**MATERIALS PROVIDED**
• • •
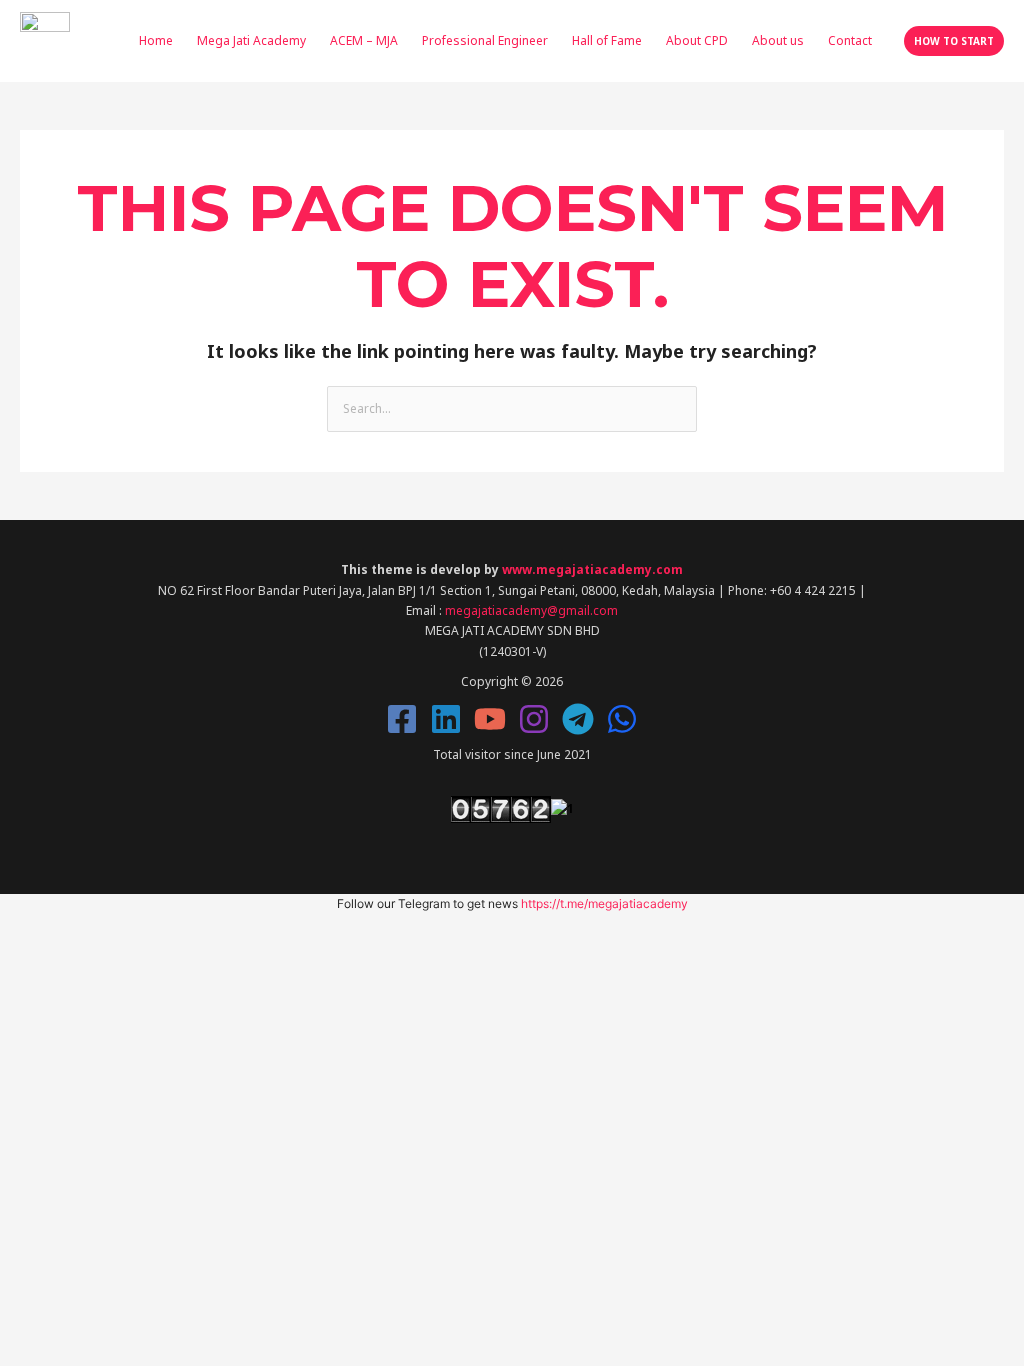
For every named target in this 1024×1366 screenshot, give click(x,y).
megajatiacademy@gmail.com (531, 610)
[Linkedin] (446, 719)
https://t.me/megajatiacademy (604, 903)
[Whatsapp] (622, 719)
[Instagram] (534, 719)
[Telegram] (578, 719)
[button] (954, 41)
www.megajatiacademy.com (592, 569)
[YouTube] (490, 719)
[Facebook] (402, 719)
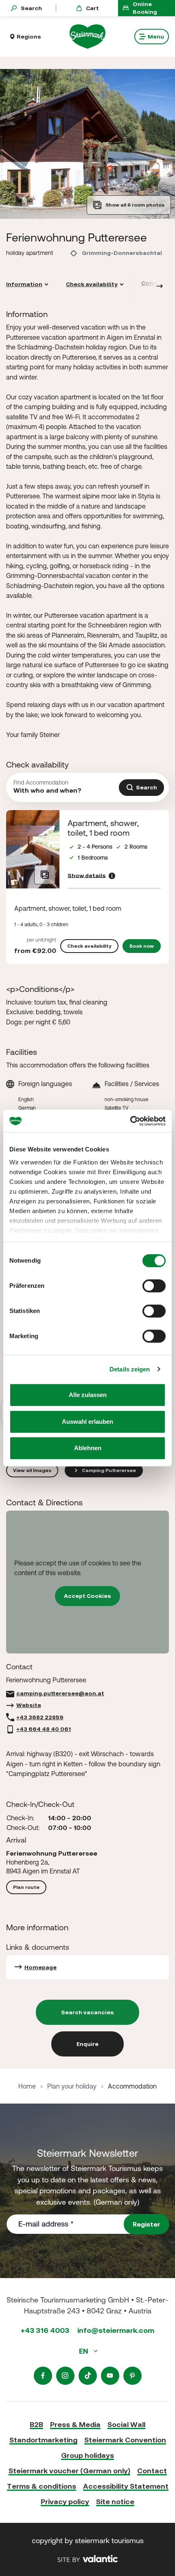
• • •
**WHAT TO PRODUCE**
How many lines in the material contain the string "megajatiacademy"? Give the number alone.

**TASK RESPONSE**
3